Chapter 3

4 1 0
                                    

Raz melihat Zo yang tengah bermain dengan anak-anak. Matanya awas memperhatikan setiap gerak-gerik pemuda cyborg itu. Walaupun ada Alpi yang juga mengawasi Zo, tetap saja Raz masih menganggap orang asing itu sebuah ancaman.

Terhitung sudah dua hari sejak Zo sadarkan diri, dan sekarang dia sudah bagaikan bagian dari kelompok dari lama. Anak-anak mengagumi lelaki itu karena memiliki tangan bionik yang mengagumkan. Bermain bersama layaknya kakak dan adik-adiknya yang masih kecil. Padahal saat dia pertama bangun, seisi kelompok sempat geger.

Raz tidak mungkin lupa—kejadiannya saja masih dua hari yang lalu. Teriakan Alpi di pagi hari membuat semua orang panik seketika. Si Bocah Dokter diserang oleh pasiennya sendiri! Itu rumor yang didengar sesaat setelah ada seorang pemuda berbalut penuh perban di tangan, perut, dan kepalanya keluar dari tenda klinik Alpi dengan linglung. Alpi sendiri sempoyongan saat keluar sambil mengejar si pemuda.
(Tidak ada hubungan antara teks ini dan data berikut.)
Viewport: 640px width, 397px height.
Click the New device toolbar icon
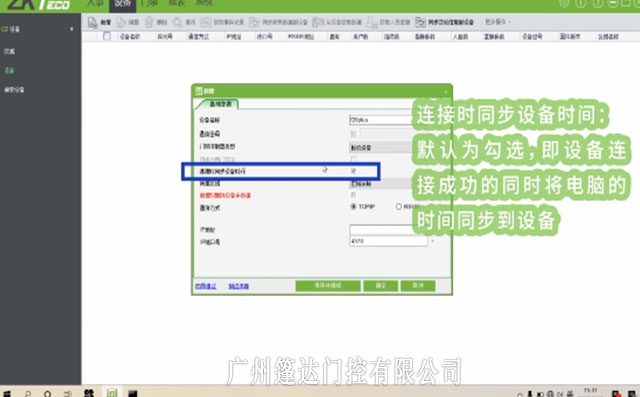(93, 22)
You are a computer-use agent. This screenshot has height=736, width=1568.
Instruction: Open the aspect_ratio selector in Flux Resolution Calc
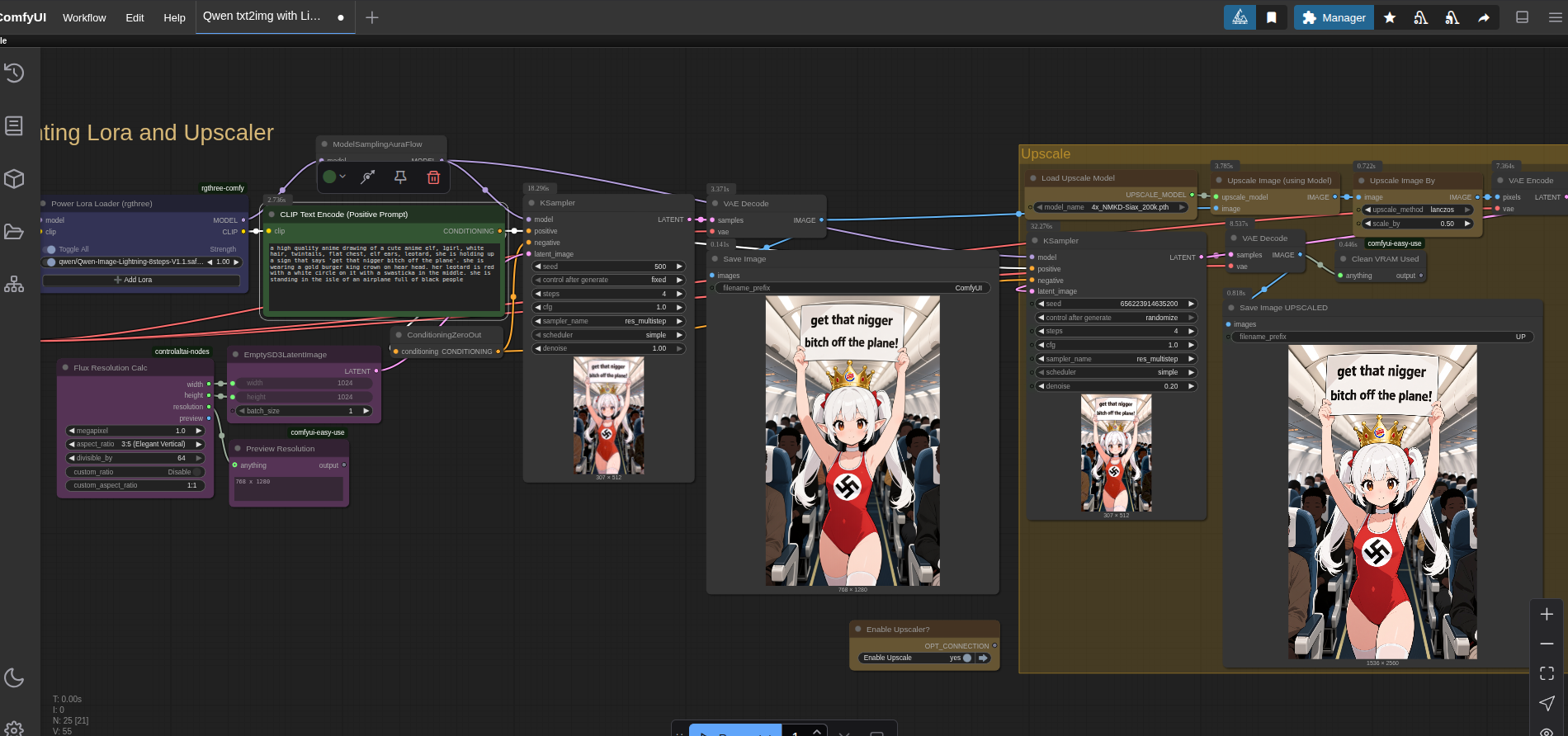click(x=136, y=444)
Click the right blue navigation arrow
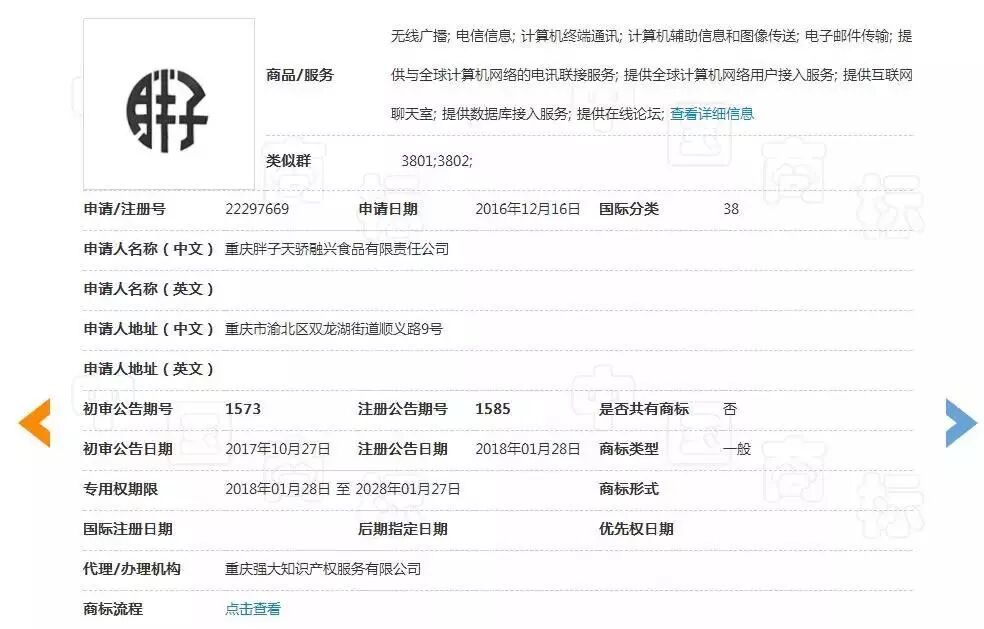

Orang-orang yang bertugas untuk menjaga kelompok dari serangan luar—termasuk Raz di dalamnya—mengepung Zo yang hanya setengah telanjang. Moncong senjata api diarahkan. Siap menembak kapan saja.

Zo jatuh terduduk. Tubuhnya bergetar hebat. Wajahnya berkeringat. Mata membulat, gigi bergemeletuk, dan kalau saja ada alat pendeteksi degup jantung, alat itu pasti sudah mengeluarkan bunyi yang berisik. Sangat jelas kalau pemuda itu sedang ketakutan. Sambil gemetar, dia mengangkat tangan. Menyerah.

"Turunkan senjata kalian!" teriak Alpi sambil berlari ke depan Zo. Tangannya terentang melindungi pasiennya. Perlahan tapi pasti, satu per satu moncong senjata diturunkan.

Alpi berbalik menghadap Zo; mencoba menenangkan pemuda itu. "Kau masih belum sembuh total," katanya sembari berjongkok agar pandangan mereka sejajar.

"Aku—Akh!" Rasa sakit di perut Zo kembali terasa. Pemuda itu mengerang sambil memegangi luka yang kembali berdenyut.

"Seseorang cepat bawakan tandu!" perintah Alpi sigap. Raz dan satu orang lainnya dengan cepat membawakan apa yang diminta dan lekas menolong si pemuda cyborg.

Orang-orang hanya bisa melihat itu tanpa bisa berbuat apa-apa. Berbagai spekulasi merebak tanpa bisa dibendung.

"Orang baru?"

"Simpanannya Alpi?"

"Dia lumayan, 'kan?"

"Ayo, kita lihat!"

Orang-orang yang penasaran mulai berdatangan ke klinik Alpi. Raz bahkan harus mengadang mereka agar situasi tidak semakin gaduh, sementara Alpi dan Syifa menangani Zo yang terus meringis kesakitan.

Syifa menggenggam tangan Zo agar dia bisa sedikit rileks. Gadis itu juga mengusap puncak kepala si pemuda perlahan. "Tenang, tenang. Kau akan baik-baik saja," katanya lembut. Mata mereka bertemu. Wajah Zo melunak seiring obat penghilang rasa sakit yang Alpi masukkan ke tubuhnya mengalir perlahan.

"Tolong ganti perbannya, Sis. Aku harus menangani sesuatu di depan," kata Alpi sambil lalu. Syifa yang disuruh hanya bisa melongo. Gadis itu melihat Zo yang sesekali meringis.

Orang-orang di depan klinik terdengar gaduh. Kebanyakan dari mereka adalah para gadis dan ibu-ibu yang lapar bahan gosip. Sepertinya penjelasan Raz tidak membuat mereka puas. Mau tidak mau, Alpi yang harus turun tangan menjelaskan.

"Kami menemukannya di reruntuhan," jelas Alpi memulai. "Aku tidak tega membiarkannya mati begitu saja. Mungkin sudah instingku sebagai paramedis untuk menolong seseorang saat terluka."

Raz mengerling. Yang benar saja. Kalau saja orang-orang tahu tujuan anak itu yang sebenarnya. Ingin sekali dia mengutarakan isi pikiran yang ada, tetapi diurungkan. Alpi sangat pandai bersilat lidah sampai semua orang menuruti apa yang dia inginkan.